--- SUPPLIED ENTRIES Enclosed Below ---
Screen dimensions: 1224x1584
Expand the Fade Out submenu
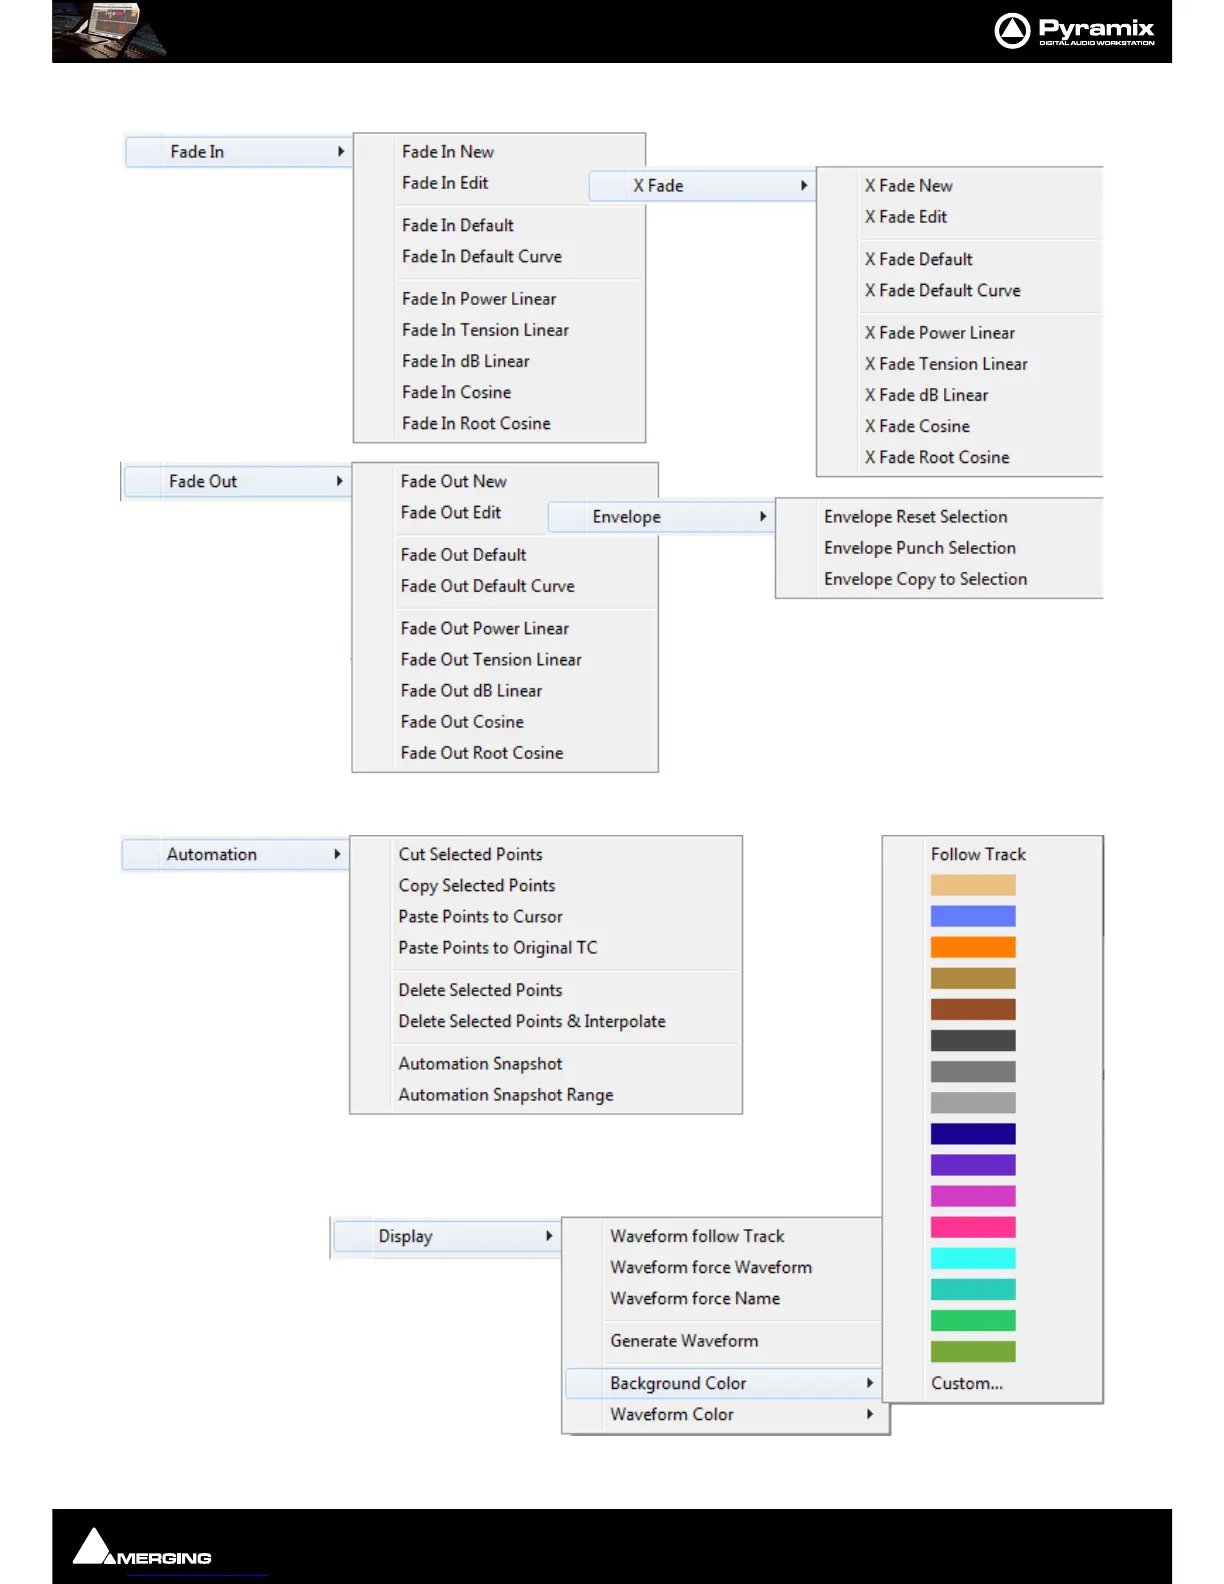[x=236, y=482]
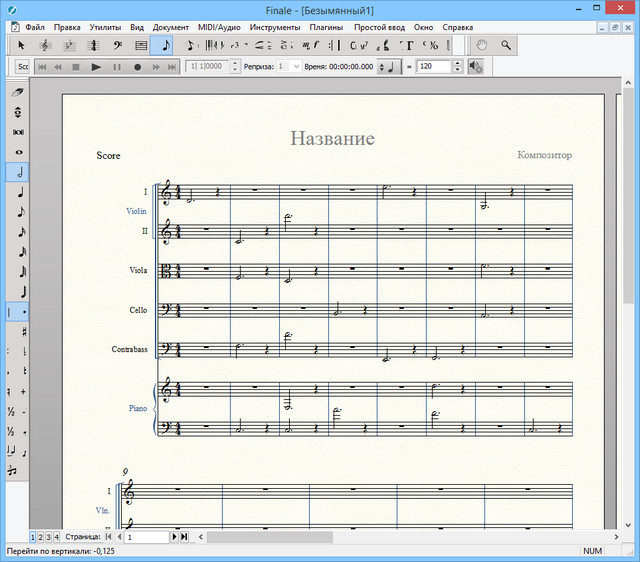Increase tempo with stepper arrows
The image size is (640, 562).
coord(457,63)
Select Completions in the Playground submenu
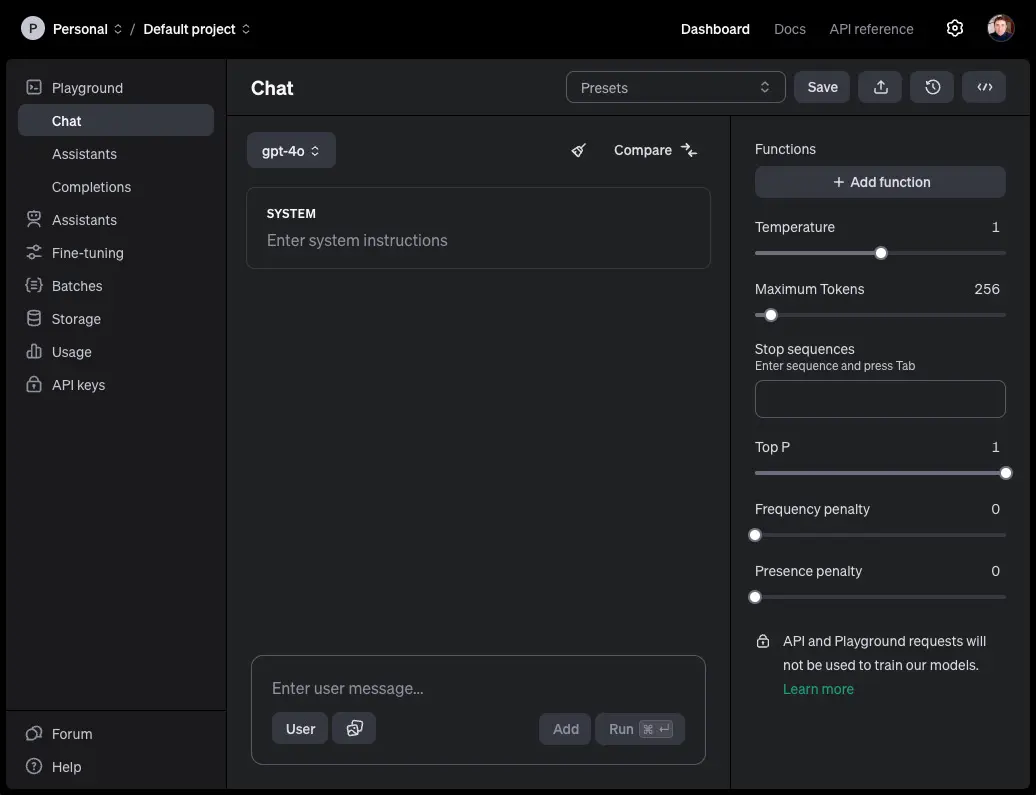The image size is (1036, 795). tap(91, 187)
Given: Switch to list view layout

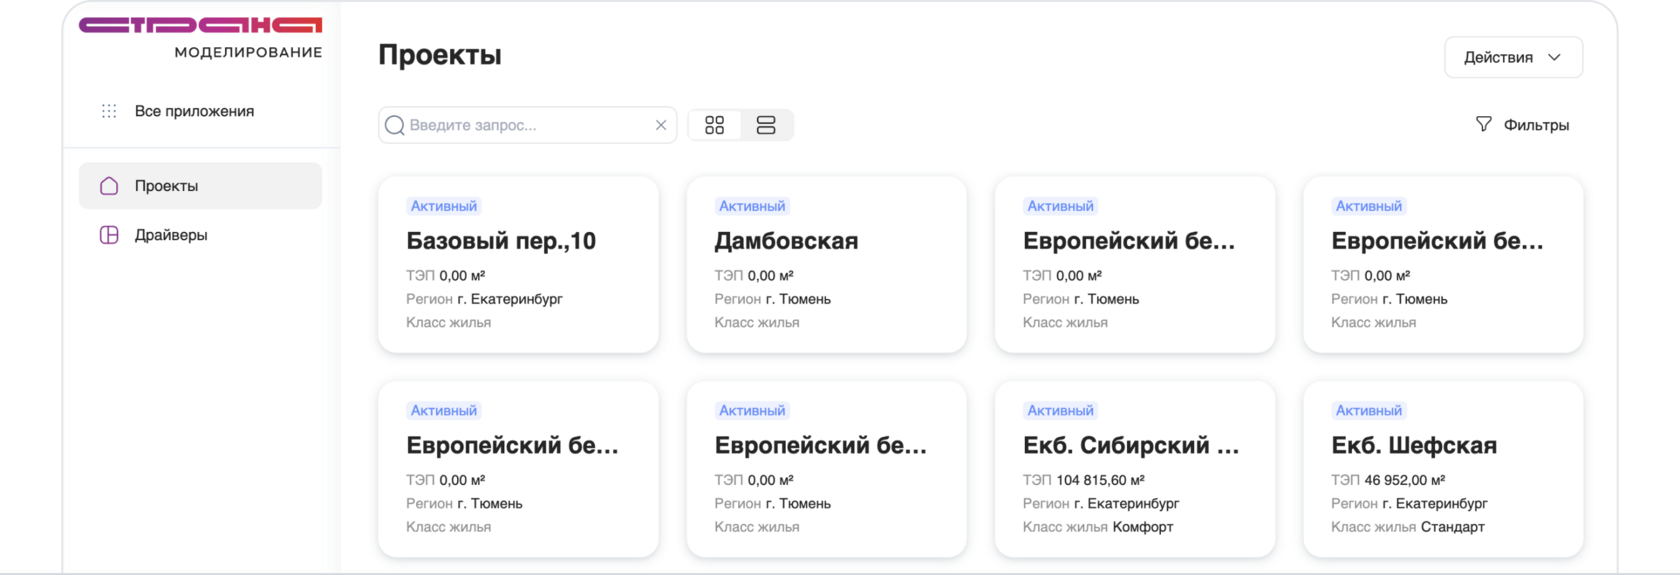Looking at the screenshot, I should coord(766,125).
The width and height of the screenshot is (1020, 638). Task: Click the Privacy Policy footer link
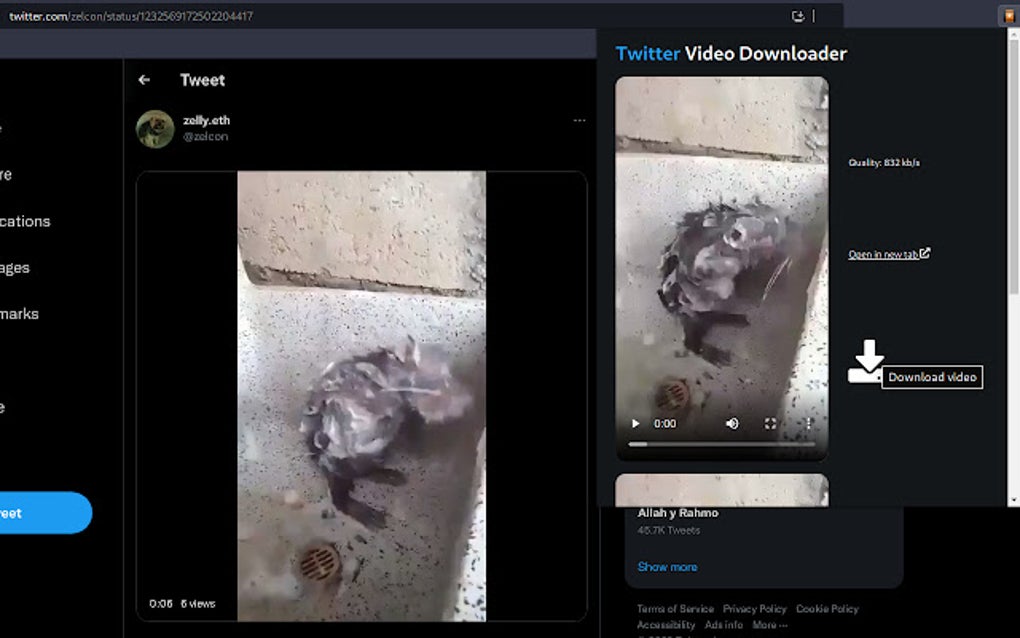754,608
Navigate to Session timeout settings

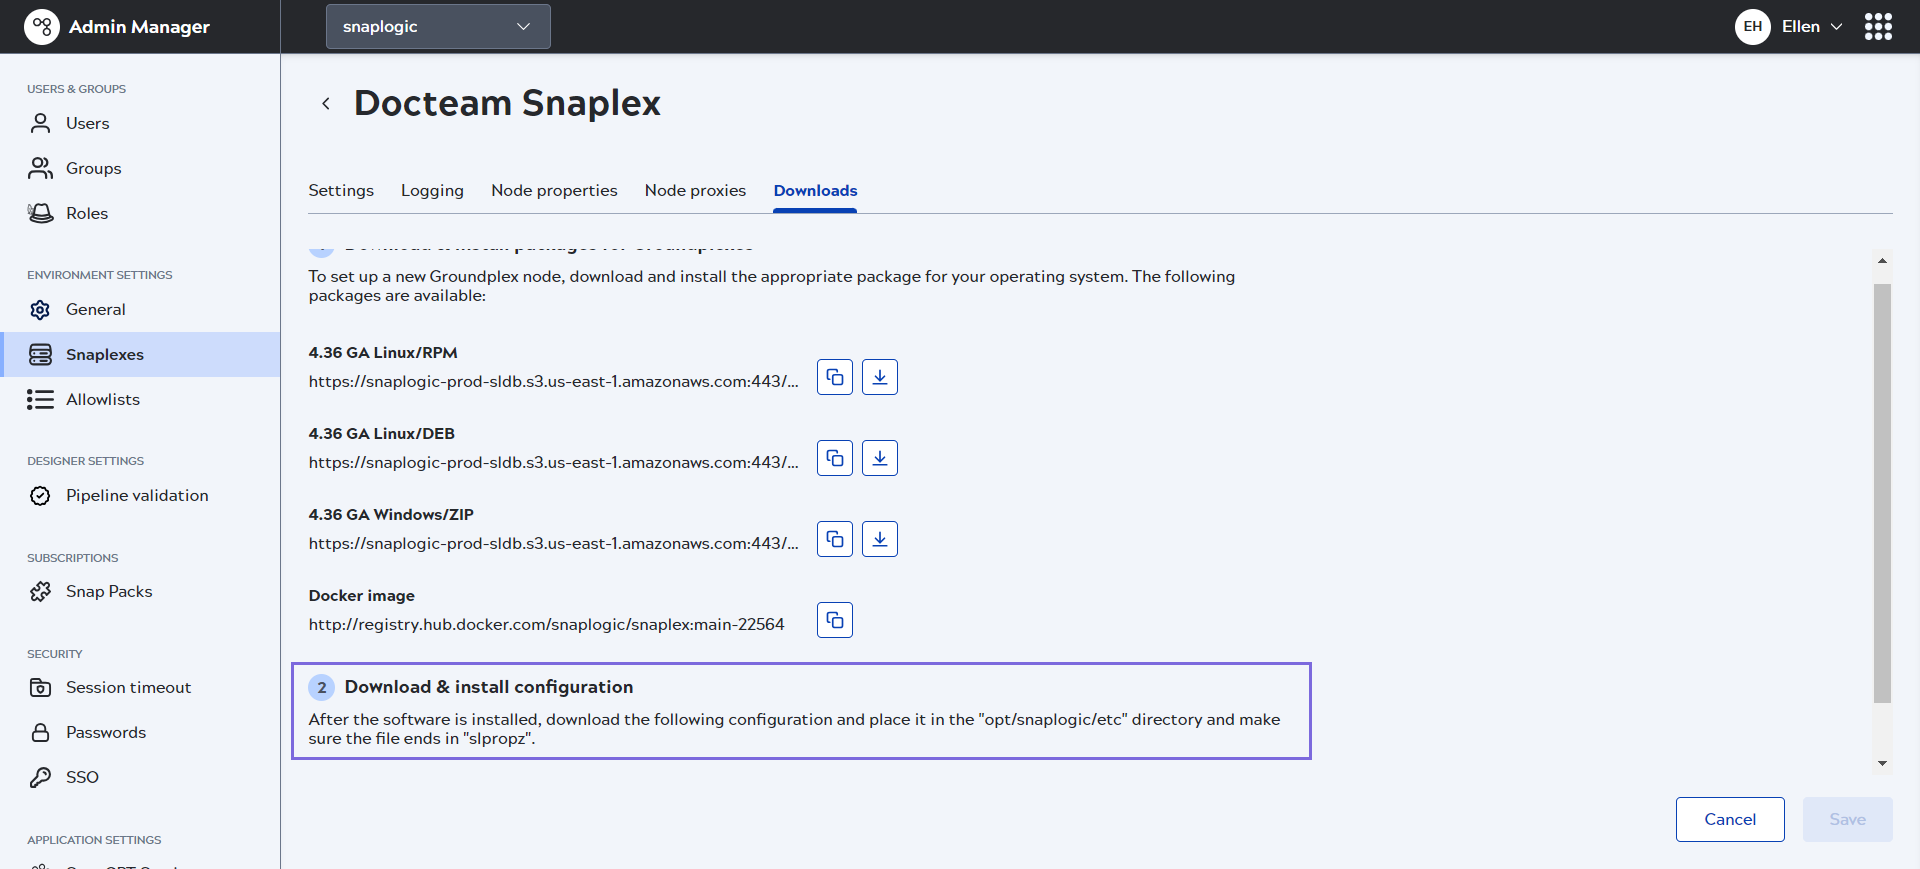(128, 687)
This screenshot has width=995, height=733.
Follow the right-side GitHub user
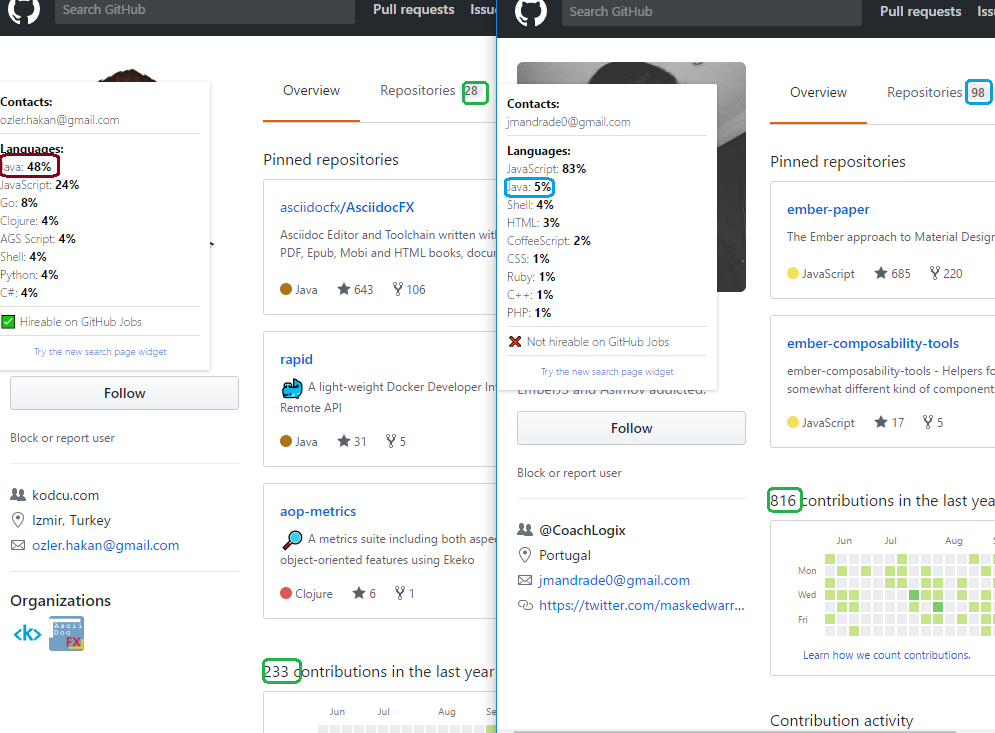(x=631, y=427)
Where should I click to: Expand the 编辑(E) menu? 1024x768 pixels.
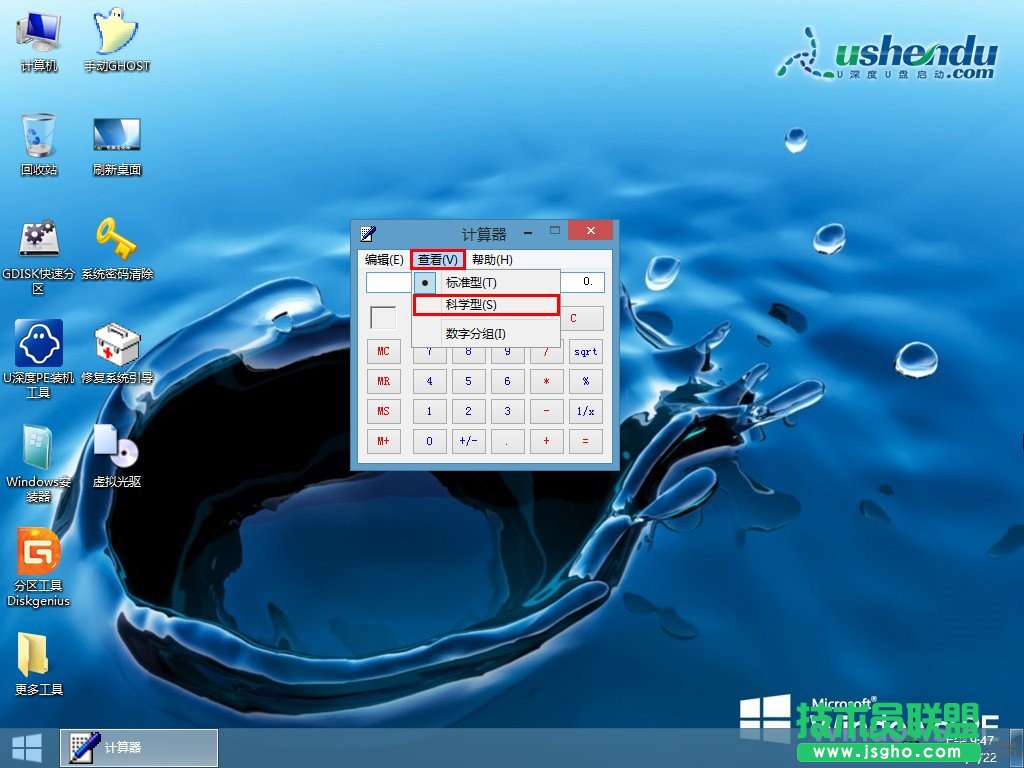[x=384, y=260]
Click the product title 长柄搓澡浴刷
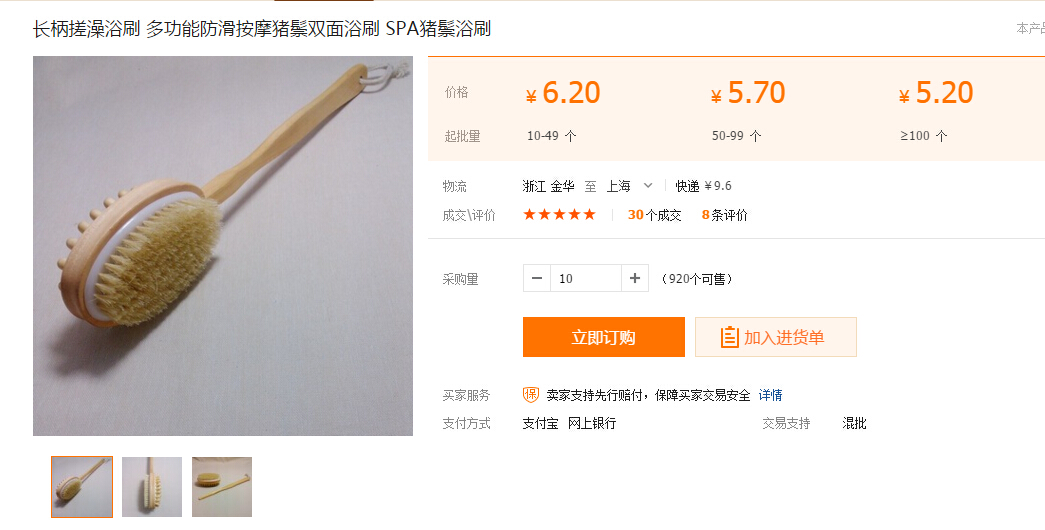This screenshot has height=530, width=1045. pos(87,29)
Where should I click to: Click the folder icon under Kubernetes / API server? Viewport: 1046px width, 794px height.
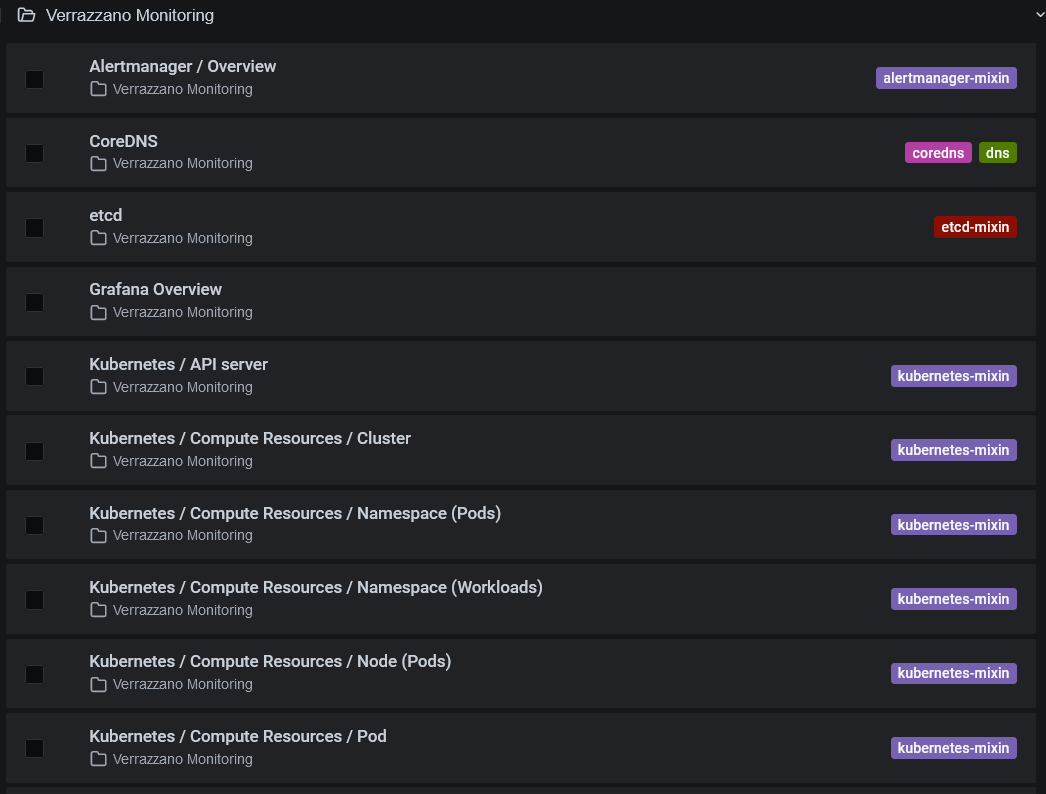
--- End of Enclosed SUPPLIED ENTRIES ---
## WHAT IS NEEDED
Where the line containing "Navigate to Session timeout settings" appears above, start there and set down each line exactly through the last line of the data; leave out every picture.

## WRITTEN RESPONSE
Navigate to Session timeout settings

(128, 687)
This screenshot has width=995, height=733.
Follow the right-side GitHub user
(x=631, y=427)
Where should I click to: Expand the 编辑(E) menu? 1024x768 pixels.
[x=384, y=260]
Click the product title 长柄搓澡浴刷
This screenshot has height=530, width=1045. pos(87,29)
Where should I click to: Click the folder icon under Kubernetes / API server? Viewport: 1046px width, 794px height.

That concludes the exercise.